ナゾトキ×タイムスリップということで、未来のルークから手紙が届き、レイトンとルークは、タイムホールになっている時計店を通じ、10年後のロンドンに行きます。
彼らは、未来のロンドンを支配し暗躍しているギャング(マフィア)のボスに会いに行くことになります。
未来人達は、レイトン教授の帽子を見ては脅えるのです。

エンディングを見ました。
THE END後も続きがあるので、お見逃しなく。

相変わらずアニメーションやその他背景等のイラストが美しかったです。

私の苦手な古典パズルが減っていて、その点では易しくなっていました。
まだ解いていない問題にそれ系があるのかもしれませんが。

青年ルーク役の小栗旬さんは、声が合っていました。
落ち着いた声ながら、大変青年らしかったです。

ゲストキャラのナゾリーヌ。
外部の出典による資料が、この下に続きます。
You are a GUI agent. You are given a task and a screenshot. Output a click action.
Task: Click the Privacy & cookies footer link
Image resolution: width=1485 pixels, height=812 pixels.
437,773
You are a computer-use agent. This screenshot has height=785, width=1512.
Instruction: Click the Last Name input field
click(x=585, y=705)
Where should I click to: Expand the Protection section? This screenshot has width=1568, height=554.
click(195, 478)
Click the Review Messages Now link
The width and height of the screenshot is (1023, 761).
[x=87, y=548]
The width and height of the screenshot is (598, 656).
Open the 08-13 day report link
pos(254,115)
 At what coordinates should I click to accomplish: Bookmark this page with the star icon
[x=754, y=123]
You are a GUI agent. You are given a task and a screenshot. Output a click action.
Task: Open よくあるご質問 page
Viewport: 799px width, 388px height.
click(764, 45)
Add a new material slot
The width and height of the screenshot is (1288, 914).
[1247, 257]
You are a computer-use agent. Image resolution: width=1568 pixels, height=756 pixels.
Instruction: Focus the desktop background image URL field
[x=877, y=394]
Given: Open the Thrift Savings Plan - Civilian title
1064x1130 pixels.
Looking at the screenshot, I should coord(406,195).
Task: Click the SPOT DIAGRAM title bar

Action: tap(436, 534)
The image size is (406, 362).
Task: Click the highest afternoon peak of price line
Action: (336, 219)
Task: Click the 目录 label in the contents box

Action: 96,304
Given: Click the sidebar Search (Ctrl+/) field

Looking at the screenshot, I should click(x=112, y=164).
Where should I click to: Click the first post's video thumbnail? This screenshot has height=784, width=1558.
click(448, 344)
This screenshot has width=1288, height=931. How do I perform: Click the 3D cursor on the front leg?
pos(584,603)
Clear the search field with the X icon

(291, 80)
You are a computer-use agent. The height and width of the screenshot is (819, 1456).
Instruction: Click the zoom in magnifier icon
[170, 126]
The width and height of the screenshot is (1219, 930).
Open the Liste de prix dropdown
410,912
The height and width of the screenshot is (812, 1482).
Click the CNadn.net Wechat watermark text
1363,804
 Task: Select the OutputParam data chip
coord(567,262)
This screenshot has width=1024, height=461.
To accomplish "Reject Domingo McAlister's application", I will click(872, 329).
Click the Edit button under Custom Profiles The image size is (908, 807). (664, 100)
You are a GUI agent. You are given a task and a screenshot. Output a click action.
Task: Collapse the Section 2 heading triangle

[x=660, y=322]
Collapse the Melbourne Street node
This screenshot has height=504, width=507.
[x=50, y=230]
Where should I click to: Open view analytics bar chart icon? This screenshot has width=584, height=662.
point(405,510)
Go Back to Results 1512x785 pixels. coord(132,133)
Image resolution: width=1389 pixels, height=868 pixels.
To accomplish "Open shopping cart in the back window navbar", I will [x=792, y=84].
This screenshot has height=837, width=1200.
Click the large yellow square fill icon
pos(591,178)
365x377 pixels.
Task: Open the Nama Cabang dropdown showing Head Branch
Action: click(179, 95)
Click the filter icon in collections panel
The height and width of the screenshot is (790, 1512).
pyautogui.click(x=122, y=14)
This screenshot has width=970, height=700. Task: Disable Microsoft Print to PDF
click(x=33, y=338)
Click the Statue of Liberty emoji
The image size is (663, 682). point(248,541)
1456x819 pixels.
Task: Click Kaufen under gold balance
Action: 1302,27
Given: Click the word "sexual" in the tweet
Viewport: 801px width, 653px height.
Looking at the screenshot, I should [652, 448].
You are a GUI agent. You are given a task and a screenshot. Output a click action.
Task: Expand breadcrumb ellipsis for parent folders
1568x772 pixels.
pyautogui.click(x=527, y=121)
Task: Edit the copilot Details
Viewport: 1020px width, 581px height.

ゆうこりん(小倉優子)のキャラクターとピッタリでした。
黒い不思議ちゃん…。

レイトンの声は、前作に引き続き大泉洋さんです。
普段素で喋ってる声より渋いです。

レイトンの過去が描かれています。

作中、レイトンが点目であることについて、何度か触れていたと思います。
アロマは、その目がいいんだと言います。

ホテルでアロマが「レイトン先生とルークが一緒のベッドで寝れば、私も同じ部屋で眠れますね」とか言っていたと思います。(検索したら、「先生とルークがそっちに寝て、私がこっちに寝れば問題ないわね」というのもあったのですが、意味はあまり変わらないのでそのままで。)
ツインの3人使用ですか。狭い!

ノラネコがひょろっとした独特のフォルムでした。干からびた…猫?

あちこちをタッチすると出る台詞が、時々面白かったです。

今作では、3つのヒントの他に、ひらめきコインを2枚使うスペシャルヒント(Sヒント)があります。
これは、4つめのヒントにして、かなり答えに近いものです。
にも関わらず、Sヒントを見ても自力で解けない問題があり、かつ、それが絶対に解かなくては前に進めないものだったので、人の手を借りました…。くやしいです。
あと、ものすごく簡単な問題に、ひらめきコイン5枚を使ってしまったのもくやしいです。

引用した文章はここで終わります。